MATERIAL FOR THIS TASK:

····················

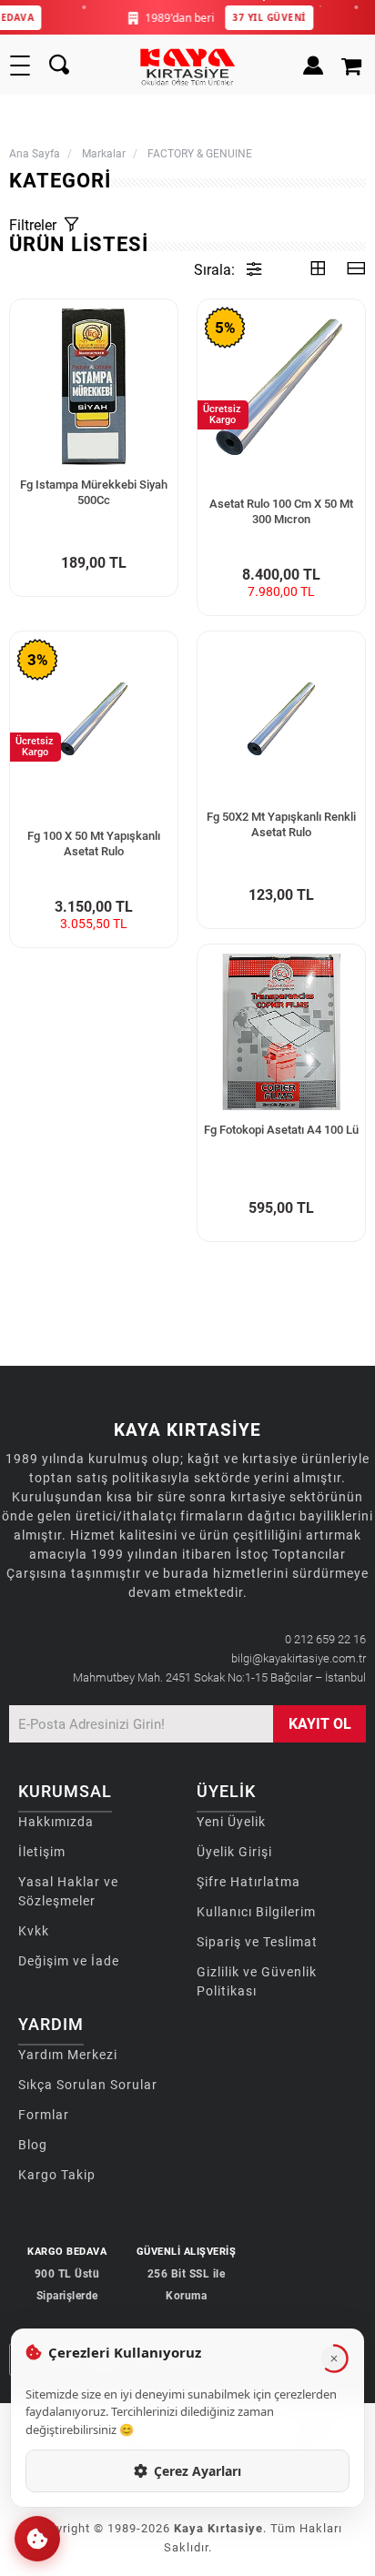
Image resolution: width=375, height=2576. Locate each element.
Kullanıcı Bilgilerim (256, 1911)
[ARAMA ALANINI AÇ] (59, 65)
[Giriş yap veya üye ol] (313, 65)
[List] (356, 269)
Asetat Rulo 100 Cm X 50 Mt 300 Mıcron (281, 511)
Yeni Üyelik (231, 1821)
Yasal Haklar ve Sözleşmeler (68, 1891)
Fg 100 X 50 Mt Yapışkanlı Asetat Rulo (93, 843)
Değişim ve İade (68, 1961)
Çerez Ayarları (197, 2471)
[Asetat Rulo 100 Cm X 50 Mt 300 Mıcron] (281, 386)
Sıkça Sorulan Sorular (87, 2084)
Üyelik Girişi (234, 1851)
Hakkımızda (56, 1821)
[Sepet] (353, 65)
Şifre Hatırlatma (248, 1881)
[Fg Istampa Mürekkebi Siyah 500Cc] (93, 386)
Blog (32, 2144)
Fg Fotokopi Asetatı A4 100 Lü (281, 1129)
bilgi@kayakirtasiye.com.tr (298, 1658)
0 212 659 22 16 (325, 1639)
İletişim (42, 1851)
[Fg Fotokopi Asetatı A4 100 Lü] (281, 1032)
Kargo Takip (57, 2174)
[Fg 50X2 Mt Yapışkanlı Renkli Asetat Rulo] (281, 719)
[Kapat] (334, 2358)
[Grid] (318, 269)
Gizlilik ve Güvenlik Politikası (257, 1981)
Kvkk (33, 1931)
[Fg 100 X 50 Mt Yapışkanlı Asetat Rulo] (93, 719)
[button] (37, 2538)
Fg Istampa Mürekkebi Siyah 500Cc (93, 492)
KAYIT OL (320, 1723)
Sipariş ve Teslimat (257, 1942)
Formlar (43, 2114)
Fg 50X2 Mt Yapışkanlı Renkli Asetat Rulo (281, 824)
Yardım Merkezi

····················

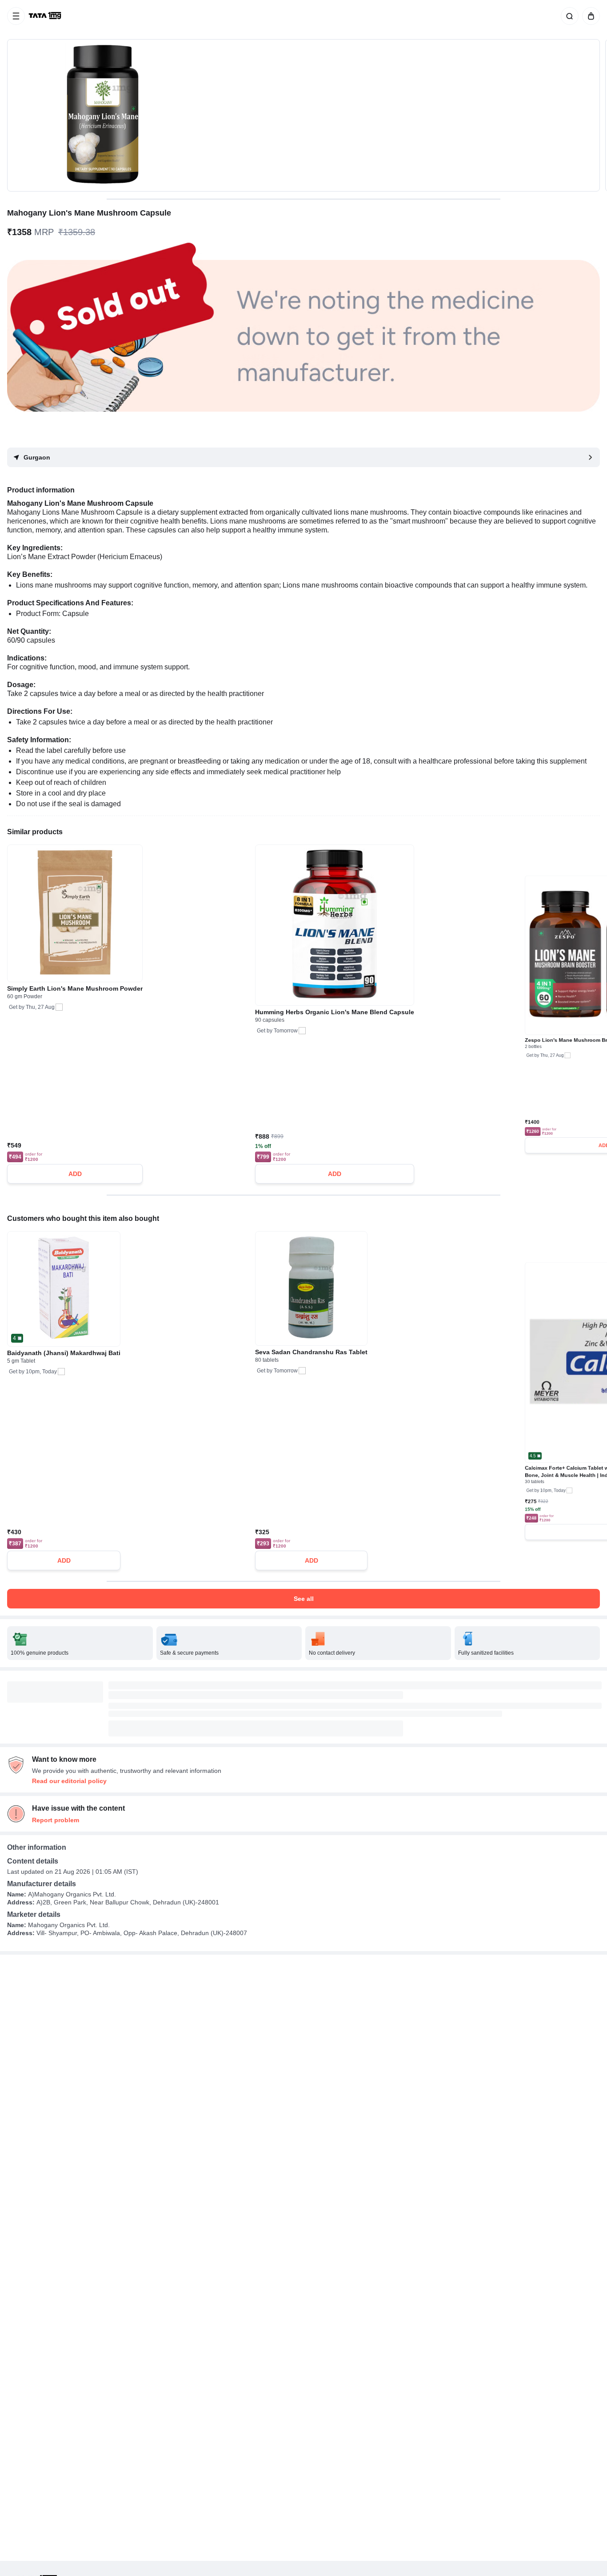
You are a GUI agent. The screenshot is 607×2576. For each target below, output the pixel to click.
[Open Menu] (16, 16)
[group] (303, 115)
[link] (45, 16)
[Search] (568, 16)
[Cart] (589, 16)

····················

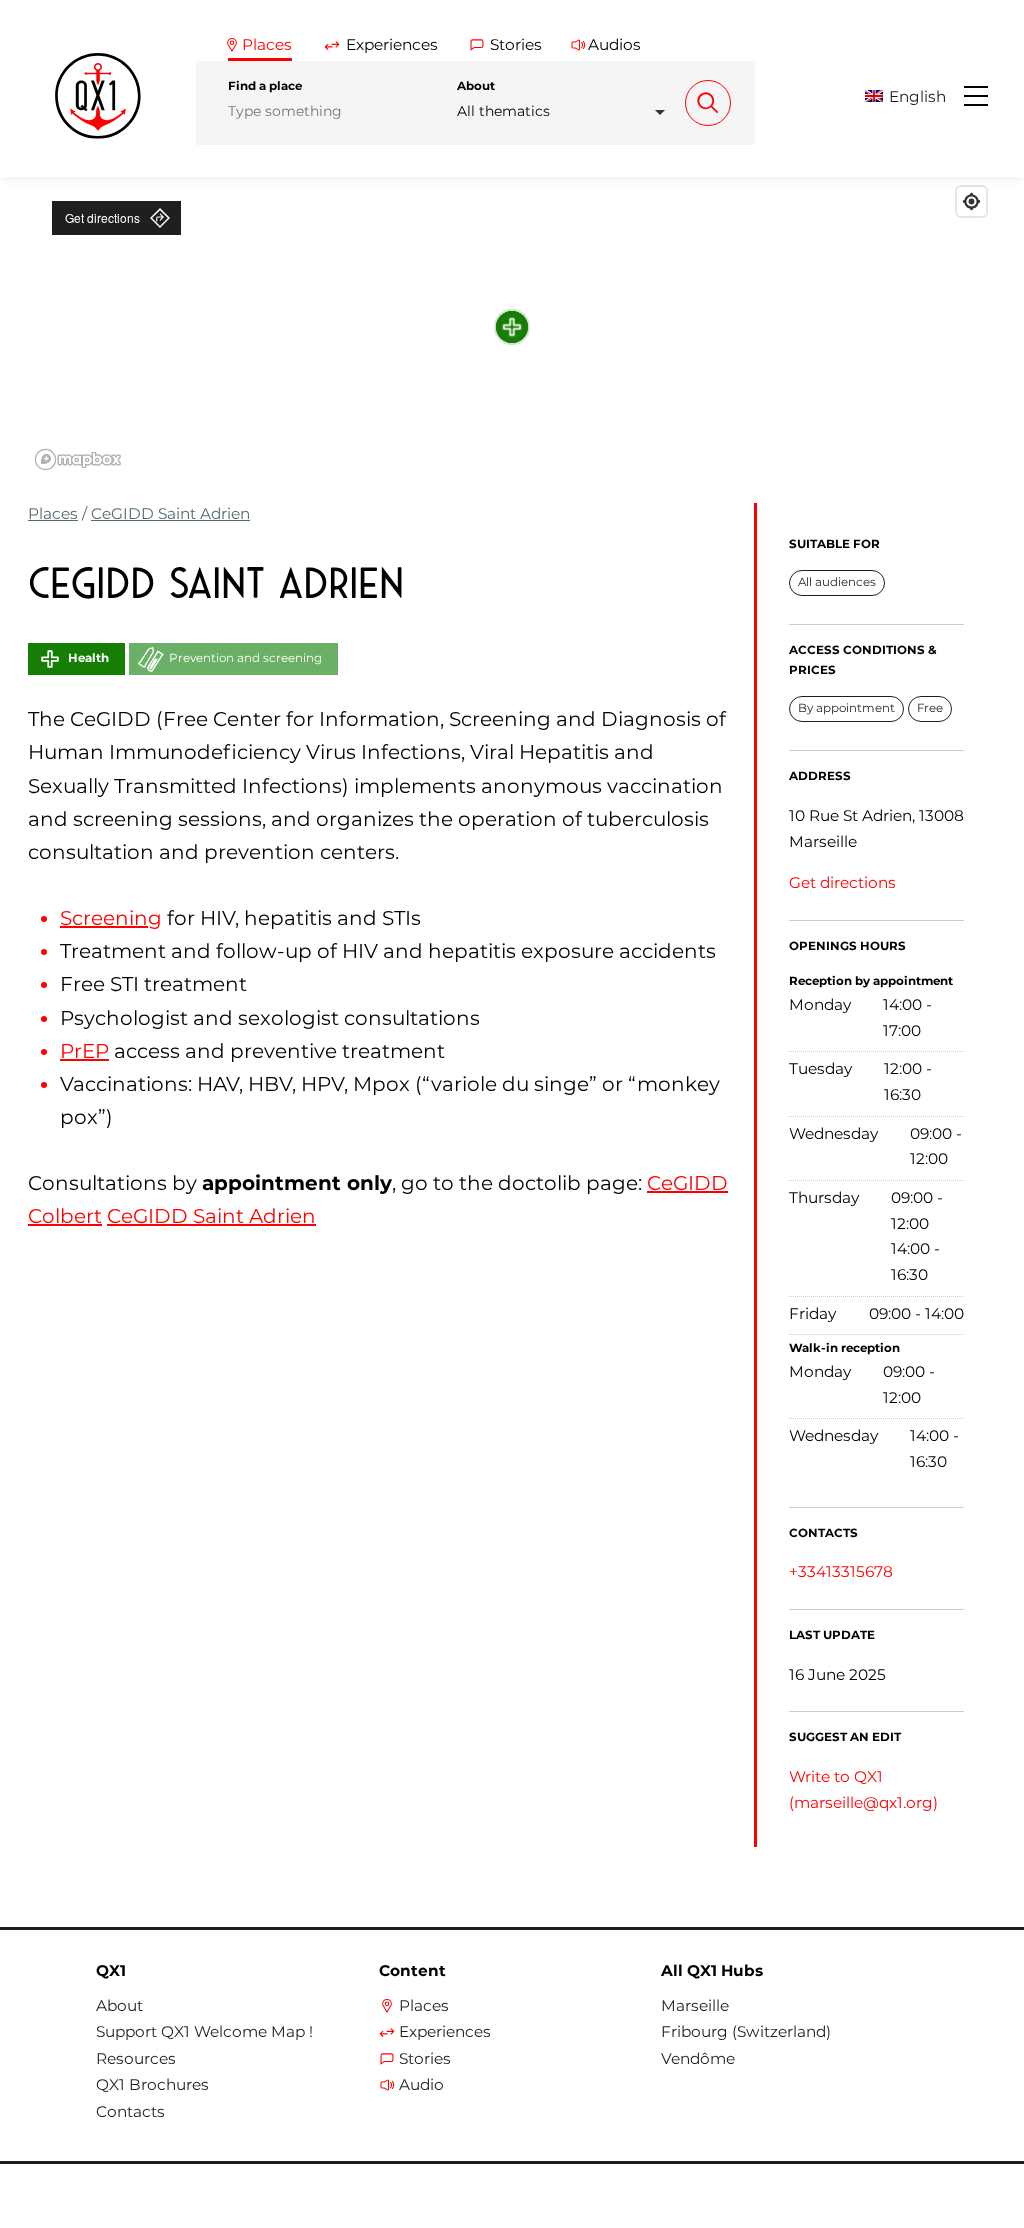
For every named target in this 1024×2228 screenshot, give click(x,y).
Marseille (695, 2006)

····················

From the entries above, give again exactly the lines running from the line with "Fg 100 X 50 Mt Yapışkanlı Asetat Rulo (93, 843)" to the line with "Yardım Merkezi"; include both of those lines.

ANSWER SPACE:
Fg 100 X 50 Mt Yapışkanlı Asetat Rulo (93, 843)
Değişim ve İade (68, 1961)
Çerez Ayarları (197, 2471)
[Asetat Rulo 100 Cm X 50 Mt 300 Mıcron] (281, 386)
Sıkça Sorulan Sorular (87, 2084)
Üyelik Girişi (234, 1851)
Hakkımızda (56, 1821)
[Sepet] (353, 65)
Şifre Hatırlatma (248, 1881)
[Fg Istampa Mürekkebi Siyah 500Cc] (93, 386)
Blog (32, 2144)
Fg Fotokopi Asetatı A4 100 Lü (281, 1129)
bilgi@kayakirtasiye.com.tr (298, 1658)
0 212 659 22 16 (325, 1639)
İletişim (42, 1851)
[Fg Fotokopi Asetatı A4 100 Lü] (281, 1032)
Kargo Takip (57, 2174)
[Fg 50X2 Mt Yapışkanlı Renkli Asetat Rulo] (281, 719)
[Kapat] (334, 2358)
[Grid] (318, 269)
Gizlilik ve Güvenlik Politikası (257, 1981)
Kvkk (33, 1931)
[Fg 100 X 50 Mt Yapışkanlı Asetat Rulo] (93, 719)
[button] (37, 2538)
Fg Istampa Mürekkebi Siyah 500Cc (93, 492)
KAYIT OL (320, 1723)
Sipariş ve Teslimat (257, 1942)
Formlar (43, 2114)
Fg 50X2 Mt Yapışkanlı Renkli Asetat Rulo (281, 824)
Yardım Merkezi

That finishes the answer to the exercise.